**Exercise details:** Without adding anything, give again the lines from the one holding "Instruction: Click the" through the final line of the records, exactly, with both ends included and pictures dropped.

Stored records:
☆ ☆ ☆ ☆ ☆ ☆ ☆

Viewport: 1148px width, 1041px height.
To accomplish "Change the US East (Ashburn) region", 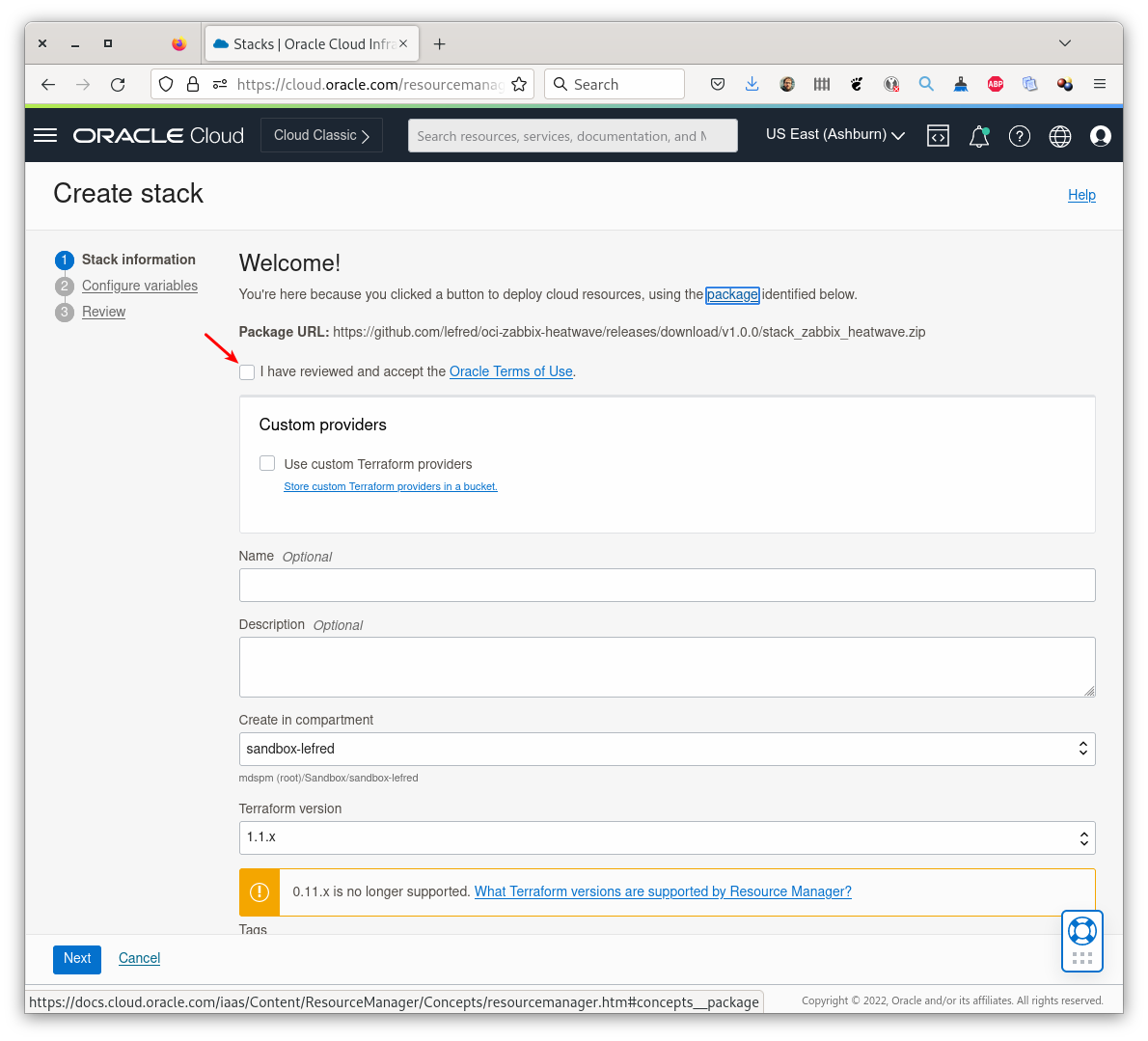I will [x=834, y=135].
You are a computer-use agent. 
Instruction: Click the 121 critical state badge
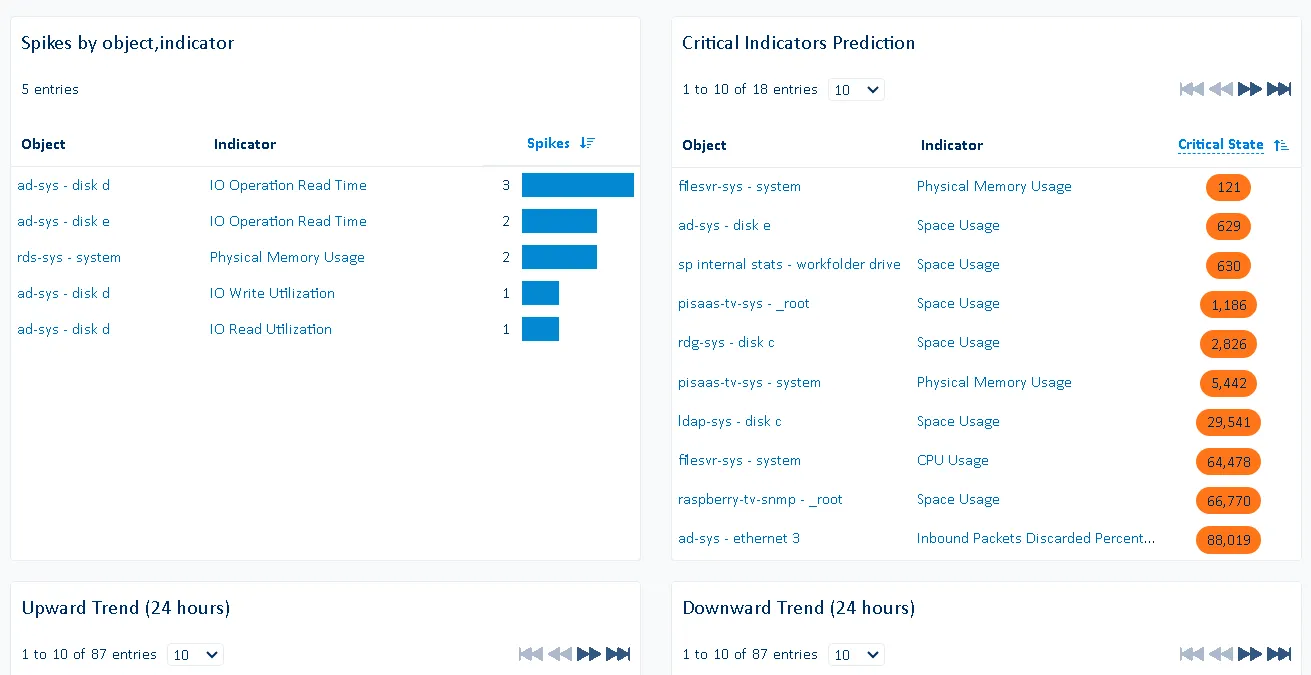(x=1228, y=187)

☆ ☆ ☆ ☆ ☆ ☆ ☆

**Answer to the exercise:**
Instruction: Click the 121 critical state badge
(x=1228, y=187)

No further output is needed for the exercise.